Quick Electrical Engineering Question

[Chriscross3234]

So I'm studying for my Intro to Electrical Engineering class and is there a way to visually identify between a first order lowpass filter and a first order highpass filter on a circuit? Is it just the way the inductor/capacitor is arranged on the circuit?

From what I gather, for an RC circuit, if the resistor comes first and the capacitor follows, then it is lowpass. If the capacitor comes first and the resistor follows, then it is highpass. Same follows for an RL circuit however it's the other way around.

Does this seem right?

 

[Analog]

Originally posted by: Chriscross3234
So I'm studying for my Intro to Electrical Engineering class and is there a way to visually identify between a first order lowpass filter and a first order highpass filter on a circuit? Is it just the way the inductor/capacitor is arranged on the circuit?

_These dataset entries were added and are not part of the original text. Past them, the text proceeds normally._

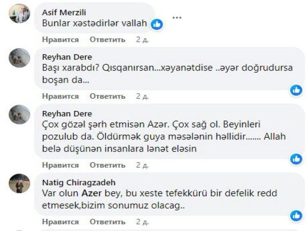The height and width of the screenshot is (231, 307).
Task: Click like reaction badge on Natig Chiragzadeh's comment
Action: point(296,216)
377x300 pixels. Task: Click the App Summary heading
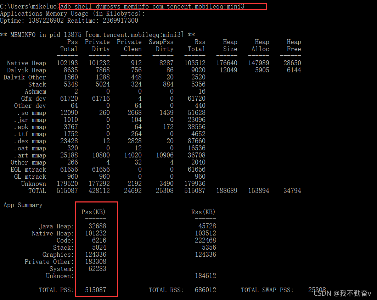23,205
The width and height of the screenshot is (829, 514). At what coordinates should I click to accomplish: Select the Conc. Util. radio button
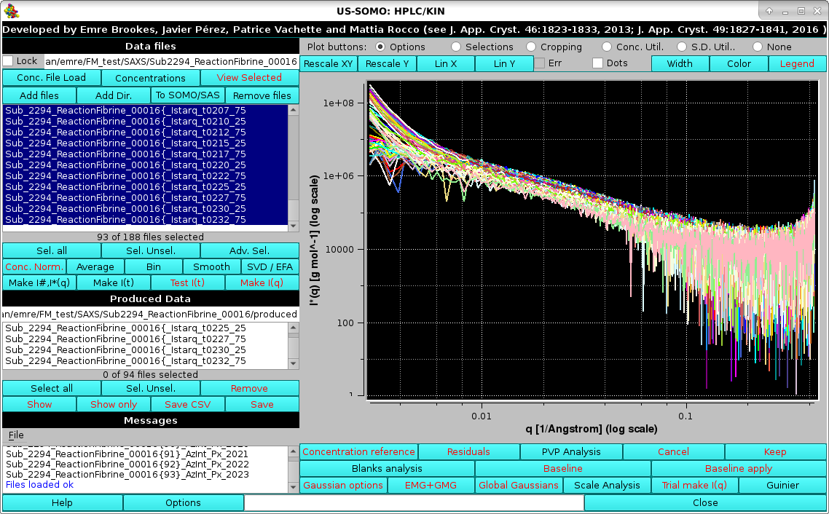[x=606, y=47]
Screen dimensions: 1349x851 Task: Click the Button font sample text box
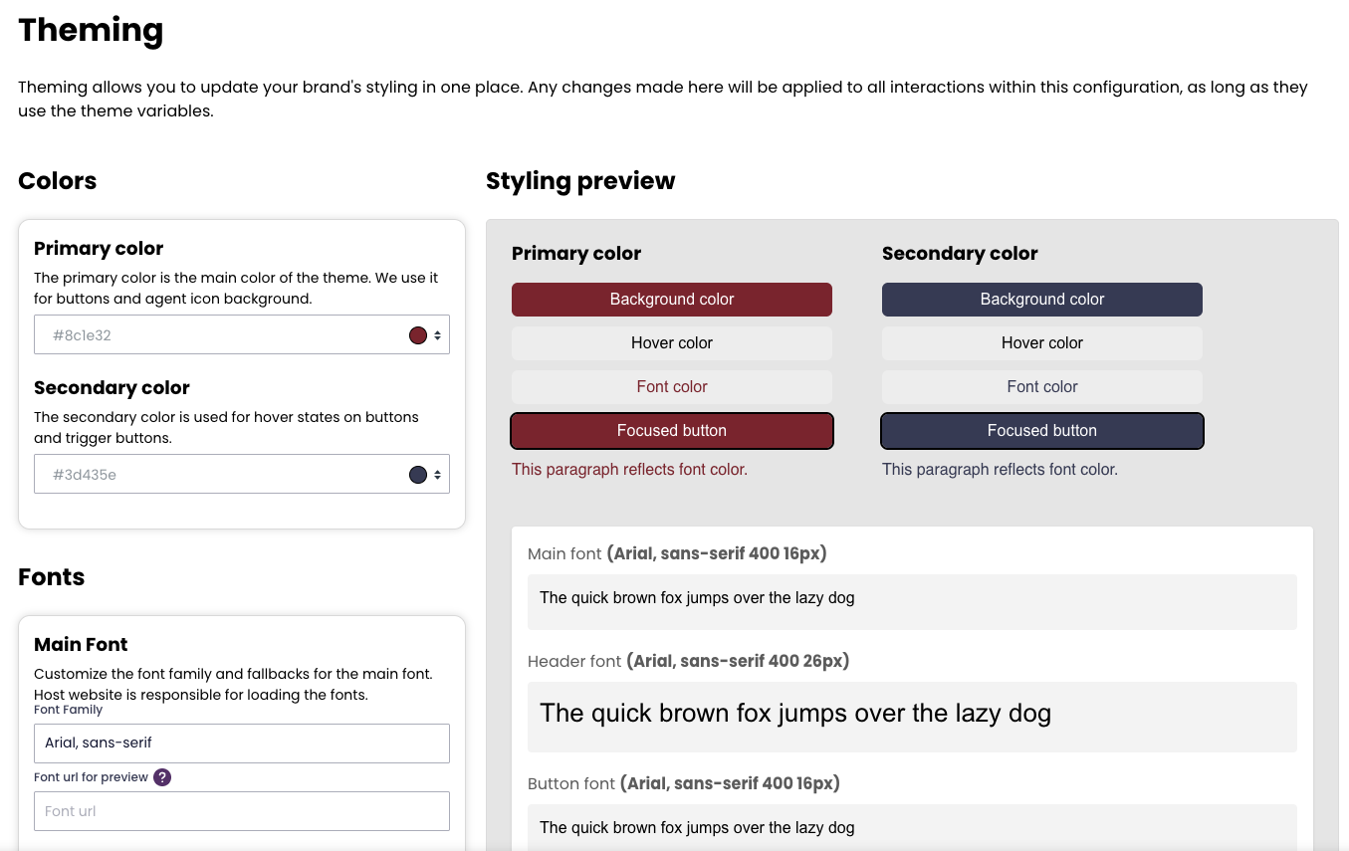(911, 827)
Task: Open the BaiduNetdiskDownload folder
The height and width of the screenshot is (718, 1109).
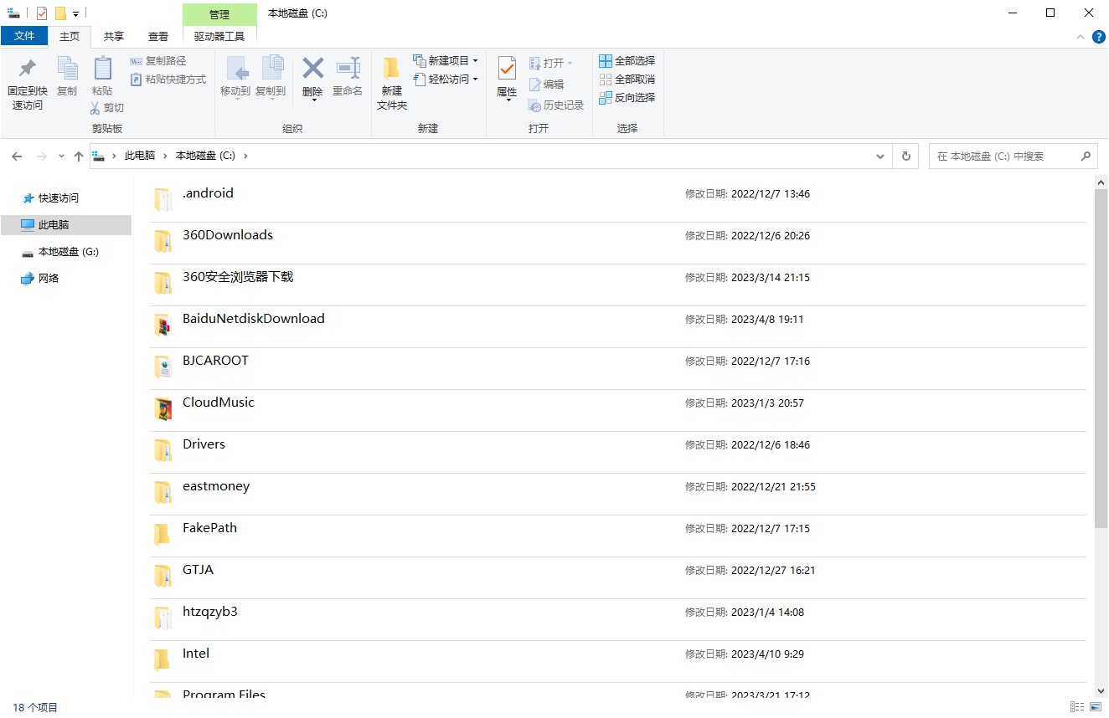Action: tap(253, 319)
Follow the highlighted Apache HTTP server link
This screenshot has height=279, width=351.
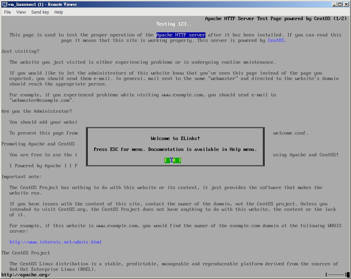[x=181, y=35]
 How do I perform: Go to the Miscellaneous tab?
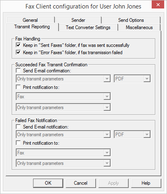[x=139, y=27]
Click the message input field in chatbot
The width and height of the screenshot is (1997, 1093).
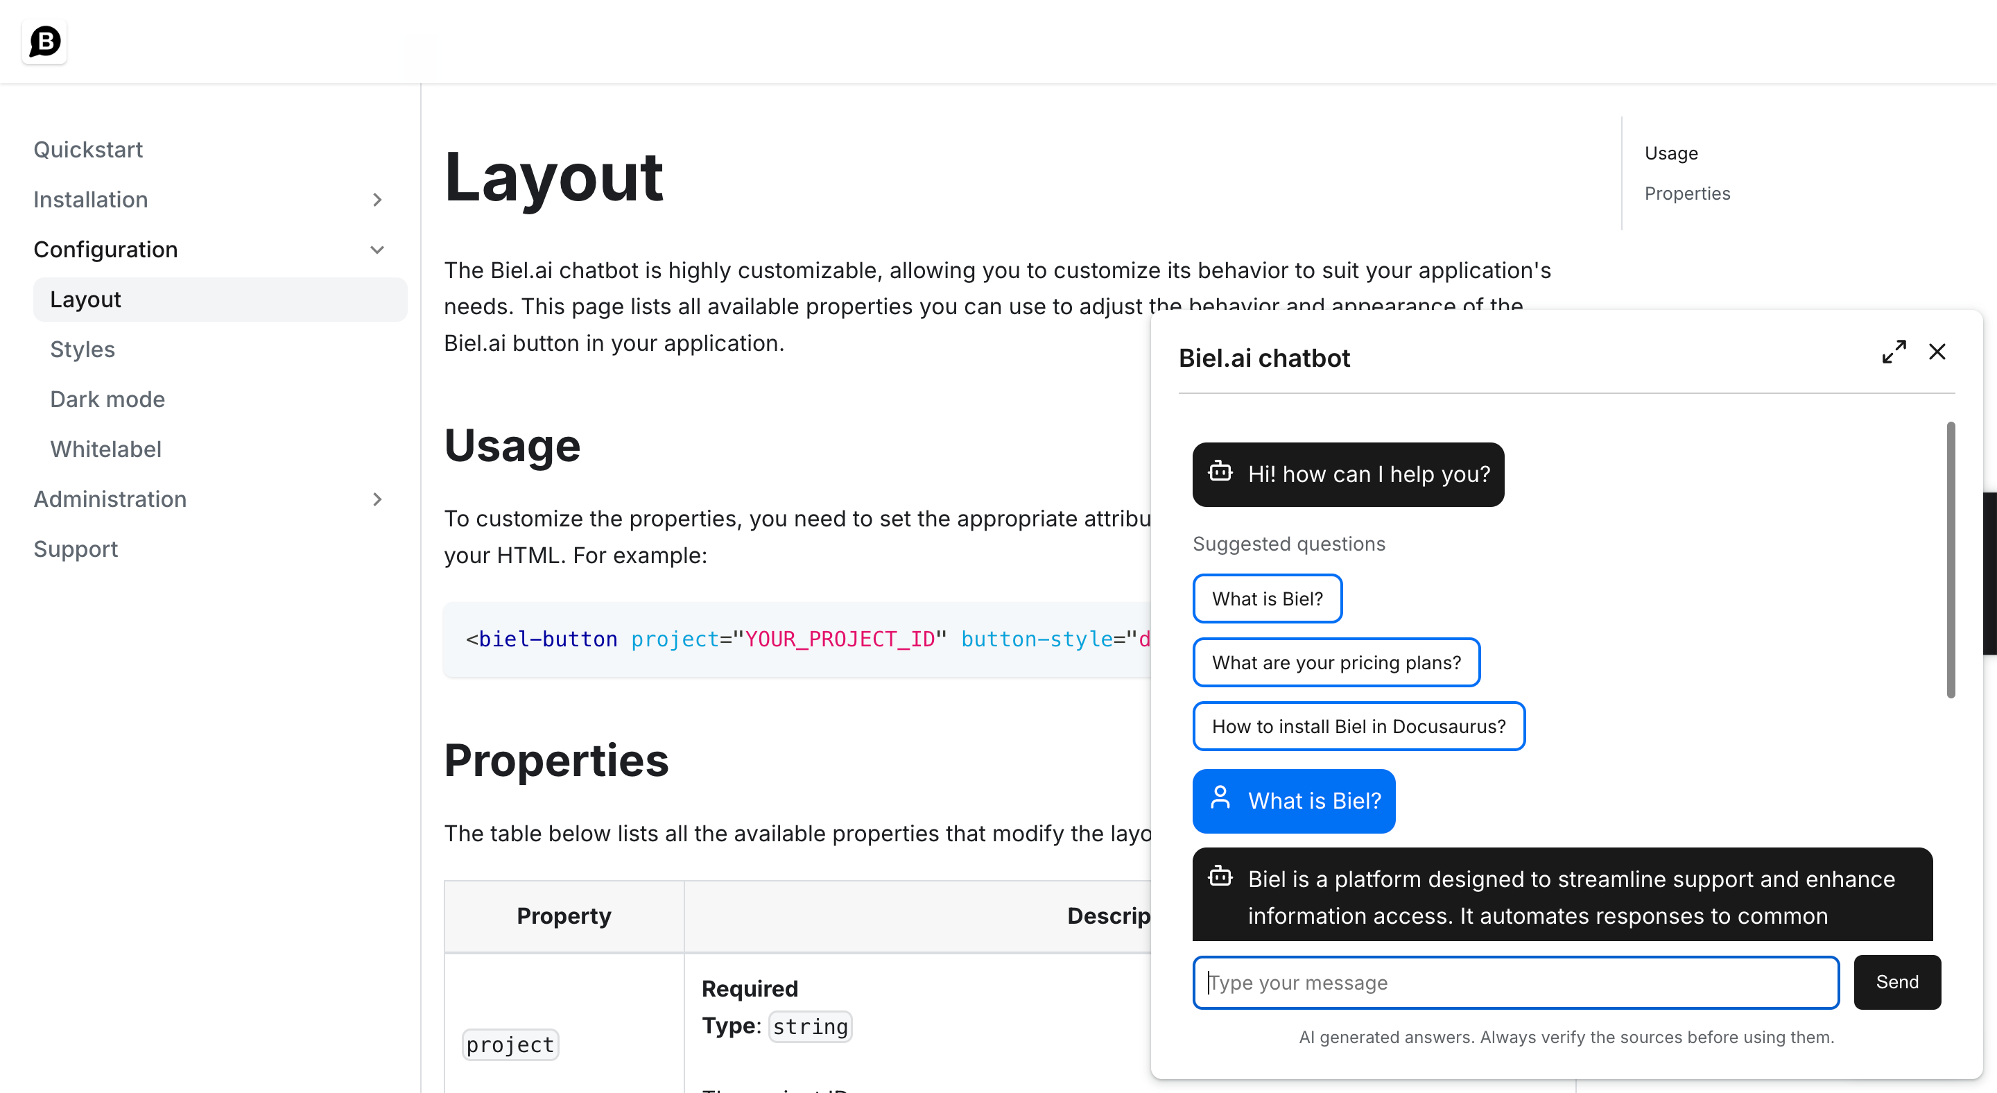pyautogui.click(x=1515, y=983)
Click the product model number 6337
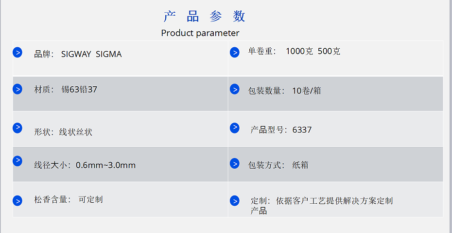This screenshot has height=233, width=452. pyautogui.click(x=302, y=130)
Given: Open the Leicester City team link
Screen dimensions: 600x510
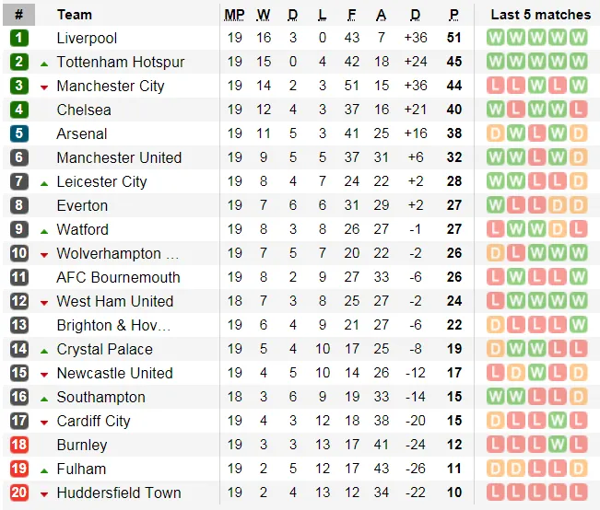Looking at the screenshot, I should pos(101,181).
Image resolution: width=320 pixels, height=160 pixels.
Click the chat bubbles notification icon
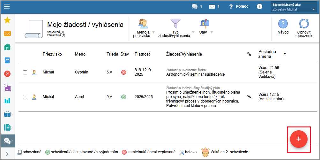click(195, 6)
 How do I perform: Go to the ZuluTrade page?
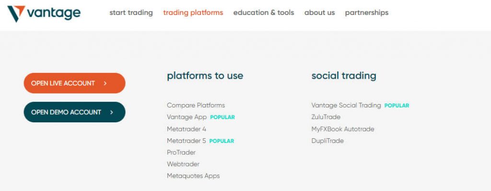pyautogui.click(x=326, y=117)
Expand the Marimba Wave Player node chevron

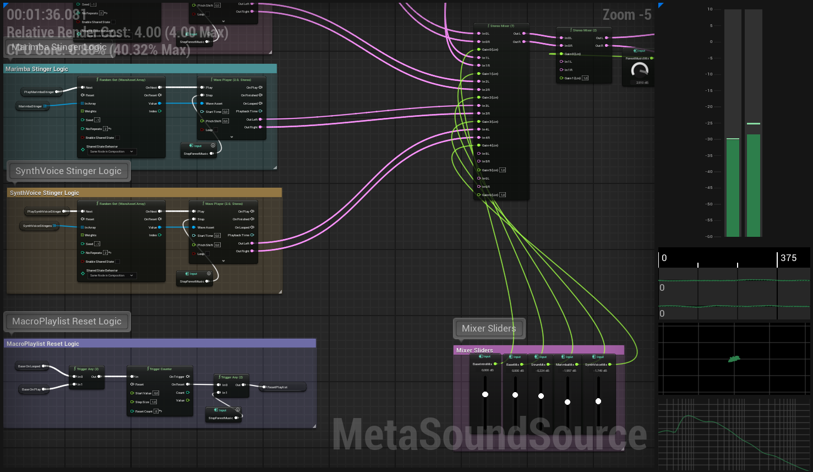coord(232,137)
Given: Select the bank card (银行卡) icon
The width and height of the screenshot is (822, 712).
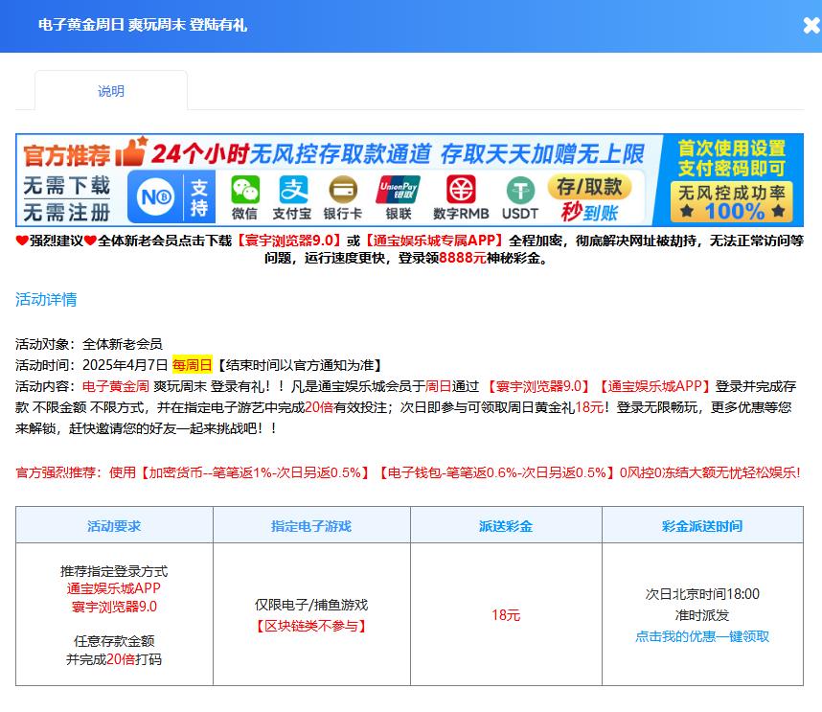Looking at the screenshot, I should click(x=342, y=197).
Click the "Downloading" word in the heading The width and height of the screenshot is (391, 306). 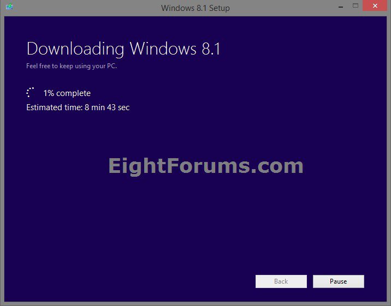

From what I gather, for an RC circuit, if the resistor comes first and the capacitor follows, then it is lowpass. If the capacitor comes first and the resistor follows, then it is highpass. Same follows for an RL circuit however it's the other way around.

Does this seem right?

You are essentially correct.

Always treat a cap as an open at low freq. and a short at hi freq. A LPF will have a cap to ground. A hpf will have a resistor to gnd.

 

[Drako]

Originally posted by: Analog

Originally posted by: Chriscross3234
So I'm studying for my Intro to Electrical Engineering class and is there a way to visually identify between a first order lowpass filter and a first order highpass filter on a circuit? Is it just the way the inductor/capacitor is arranged on the circuit?

From what I gather, for an RC circuit, if the resistor comes first and the capacitor follows, then it is lowpass. If the capacitor comes first and the resistor follows, then it is highpass. Same follows for an RL circuit however it's the other way around.

Does this seem right?

You are essentially correct.

Always treat a cap as an open at low freq. and a short at hi freq. A LPF will have a cap to ground. A hpf will have a resistor to gnd.

This.

Check this out, it's got some very useful Op amp circuits

 

[Chriscross3234]

Yeah, looking at it now, what Analog said makes perfect sense, Thanks!

 

[JDub02]

hook up a speaker. lots of bass = LPF .. no bass = HPF

😉

 

[frostedflakes]

Yup, just remember that capacitors pass high frequencies and block low, whereas inductors block high frequencies and pass low.

 

[TecHNooB]

I don't know if you've reached phasors yet, but resistors, capacitors, and inductors can be seen as impedances where..

R = R
C = 1/(jwC)
L = jwL
j = imaginary number (same as i in the math world 😛)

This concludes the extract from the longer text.